Il concorso per 23mila posti è una formalità, lo passerebbero tutti i candidati. Ma l’ideologia non sarebbe sazia, ideologia vuole che l’attitudine all’insegnamento e la conoscenza delle discipline sia niente altro che una graduatoria temporale. I sindacati scuola segnalano con il loro sciopero dell’otto di giugno anno scolastico del coronavirus (pessimo gusto sociale proclamarlo) che della formazione di se stessi non sanno che farsene. Anzi la ritengono invalutabile. Accessoria, inessenziale. Formazione è… posti in cattedra e cattedre per posti. Questa è l’unica formazione che i sindacati scuola intendono e sanno apprezzare. Formazione? Sindacati e prof traducono e declinano solo e soltanto in aumento di cattedre e stipendi. I bassi stipendi per il corpo insegnante sono diventati da tempo, oltre che una condizione umiliante, anche alibi e copertura per il poco o nulla in cambio della bassa retribuzione. Sindacati e corpo insegnante si sono adattati all’ambiente malsano e hanno espunto la formazione propria e dei discenti dalle loro mansioni.

Assecondati dai governi che nulla comprendono della scuola e poco vogliono sapere di chi nella scuola non porta voti elettorali, cioè studenti e alunni. Assecondati dalle famiglie che vogliono scuola facile facile che non stressi ed esponga per carità la fatica dello studio e, dio non voglia, l’anatema dell’insuccesso del brutto voto. Assecondati da tutti sindacati e docenti della scuola italiana segnalano che non ce la faremo perché vogliamo tenerci la scuola che c’è. Solo spendendoci di più, più spesa per tenerla immobile e costante nei suoi vizi, inefficienze e inutilità. Formazione nella scuola? Commissioni governative varie ipotizzano per settembre, per il prossimo anno scolastico tagli e diminuzioni dei programmi di studio. Meno italiano o matematica o inglese per far spazio ad attività all’aria aperta. Cioè meno scuola per scaricare di responsabilità Ministero, Provveditorati, Presidi e lavoratori della scuola vari dalle varie e diffuse incombenze di un anno scolastico ancora a relativo rischio contagio. Mettiamoli, teniamoli il più possibile all’aria…

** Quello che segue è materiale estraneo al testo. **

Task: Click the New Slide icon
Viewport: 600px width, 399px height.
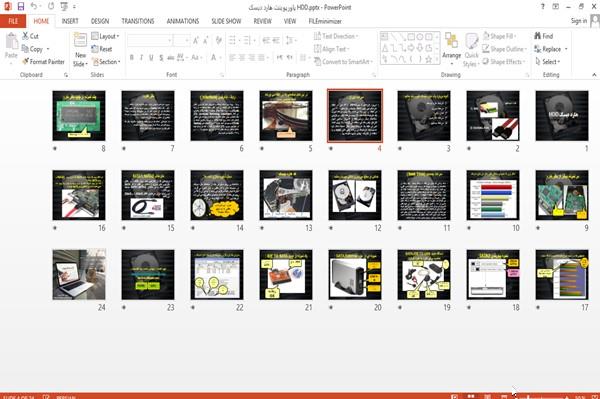Action: click(x=80, y=40)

Meno programmi di studio, non protesteranno certo alunni e genitori. L’ideale per una burocrazia espertissima e formatissima alla causa della propria sopravvivenza serena. L’unica Alta Scuola di super eccellenza sviluppatasi in Italia, quella della protezione del gruppo di appartenenza. Meno studio e meno formazione, il paese non protesterà. Debito, anzi debiti. Se dipende da noi, allora è scritto nei nostri debiti e risparmi che non ce la faremo. Il debito pubblico italiano si avvia a fine 2020 vero il 160 per cento del Pil. Primato o quasi, Grecia permettendo, in Europa. Sul podio dei debiti pubblici nel mondo. Al contrario il debito delle famiglie italiane era tra i più frugali e virtuosi: appena il 62 per cento del reddito disponibile a fronte di una media europea dl 95 per cento. E virtuoso anche il debito delle imprese: 68 per cento di un parametro 100 che vede media europea a quota 108 per cento.

Quindi italiani tutti che non da oggi e neanche da ieri ma da decenni caricano attraverso fisco, welfare e finanziamenti tutto il carico del debito sulla cassa pubblica e invece tengono il portafoglio privato in parsimoniosa sicurezza. Se c’è da spendere, spenda lo Stato. Debiti suoi, mica fatti nostri. Infatti a fronte di un debito pubblico pre covid pari a 2049 miliardi, pre covid 4373 miliardi di risparmio privato, cui aggiungere 1840 miliardi di investimenti finanziari privati (valori proprietà immobiliari esclusi). Paese povero abitato da ricchi, prima di covid 19: questo testimoniano le cifre. Recovery dipende da noi, quindi, se vogliamo restare, tornare come eravamo e restare come siamo, non ce la faremo.